Distance | 143.39 kms | 88.86 miles |
---|---|---|
Climbed | 1,245 meters | 4,085 feet |
Ride time (hours) | 7.90 | - |
Avg speed | 18.1 kph | - |
Avg climb | 3% | - |
Max grade | 7% | - |
Distance | 21,077.36 kms | 13,096.64 miles |
---|---|---|
Climbed | 233,780 meters | 766,995 feet |
Ride time (hours) | 1,531.63 | - |
Thursday, December 19th, 2013
I was up early and on the road at 7 am. It wasn't really light until 7:30ish which felt pretty late for the sun to be up. It was chilly, about 3 or 4 degrees until the sun got high enough to cast some rays. At the first exit of the day a security guard flagged me down and said I couldn't ride a bicycle on this highway. I explained to him that there were no signs prohibiting it, no one had stopped me at the tollbooth, and I had ridden on it all yesterday. He said ok and didn't push the issue. It made me not want to get off the highway to avoid having to get back on through a tollbooth. If I got unlucky with an overzealous security guard I would have to make a big detour.

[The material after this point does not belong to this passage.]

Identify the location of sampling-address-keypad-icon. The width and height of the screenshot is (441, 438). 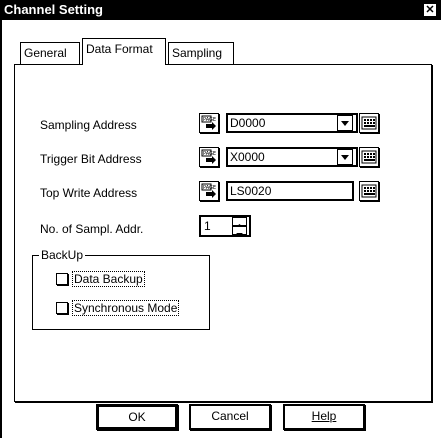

I was out of water, had no food, and was waiting for a highway rest stop with services to appear. None did, even though there were plenty of signs for them at one point. It turned out to be under construction. When I started getting desperate the exits stopped coming rendering the decision to risk getting off or not a moot point. 75 kilometers later I rolled up dehydrated, starving, and cranky on a roadside place that had food and water. I paid for my lack of foresight with the water situation and my willingness to keep going in spite of having no clue what was ahead. Not too smart.
When I got off the Arco Norte onto the Queretaro highway (setting off the tollbooth alarm in the process, I just kept riding) I ran into a bunch of cyclist-pilgrims going from Mexico City to San Juan de los Lagos. We leapfrogged each other for the rest of the day until San Juan del Río. I arrived first and found a hotel, I went out for some drinks and when I got back all of the pilgrims' bicycles were in the lobby. The owner said they stay there every year. I chatted with the owner for a half hour, explaining where I had been on the trip, why I was doing it, etc... He tried to talk me into staying permanently in Mexico. He told the story of another American guest at the hotel who came for a short visit 5 years and never left. He married a Mexican girl from a village nearby, opened a second-hand clothing store, and bought a house. He also tried to talk me into getting a weapon to carry while I travel alone. I have been thinking about mace or pepper spray, I asked him where to get it and he gave me a few addresses. He said they sell it to anyone.
Later I picked up some patch glue at a hardware store then treated myself to a real restaurant meal. It was excellent. Back in bed by 9.